━━━━━ AVAILABLE DATA

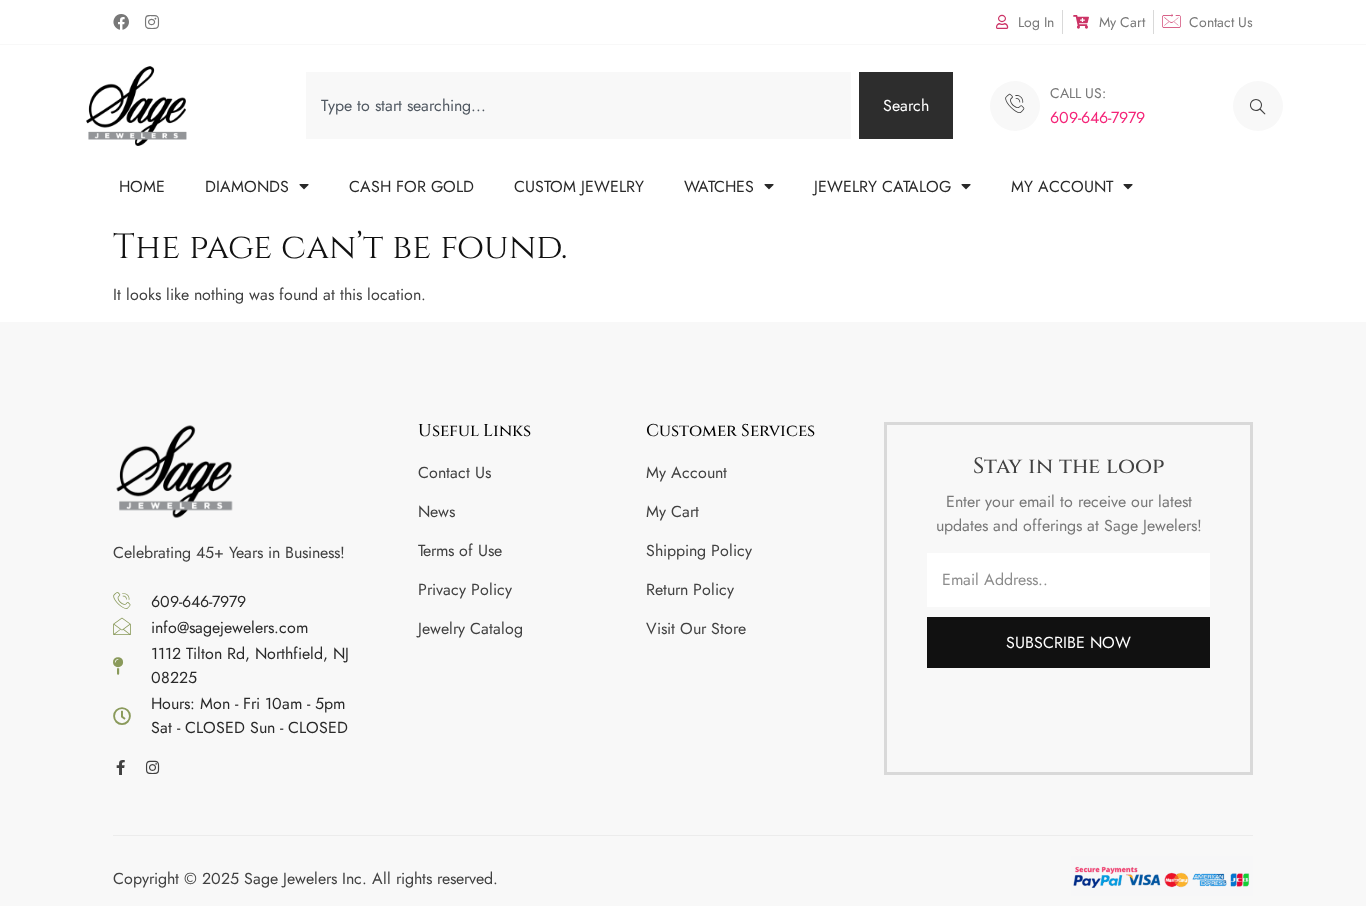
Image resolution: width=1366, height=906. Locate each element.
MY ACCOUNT (1062, 186)
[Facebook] (121, 22)
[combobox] (578, 105)
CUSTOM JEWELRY (579, 186)
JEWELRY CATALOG (882, 186)
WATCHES (719, 186)
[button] (1258, 106)
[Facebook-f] (120, 767)
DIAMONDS (247, 186)
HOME (142, 186)
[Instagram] (152, 22)
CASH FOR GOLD (411, 186)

━━━━━━━━━━

### EXERCISE DETAILS
Pictures aside, reproduce every record exactly as it stands.

### EXERCISE RESPONSE
Image resolution: width=1366, height=906. Locate each element.
MY ACCOUNT (1062, 186)
[Facebook] (121, 22)
[combobox] (578, 105)
CUSTOM JEWELRY (579, 186)
JEWELRY CATALOG (882, 186)
WATCHES (719, 186)
[button] (1258, 106)
[Facebook-f] (120, 767)
DIAMONDS (247, 186)
HOME (142, 186)
[Instagram] (152, 22)
CASH FOR GOLD (411, 186)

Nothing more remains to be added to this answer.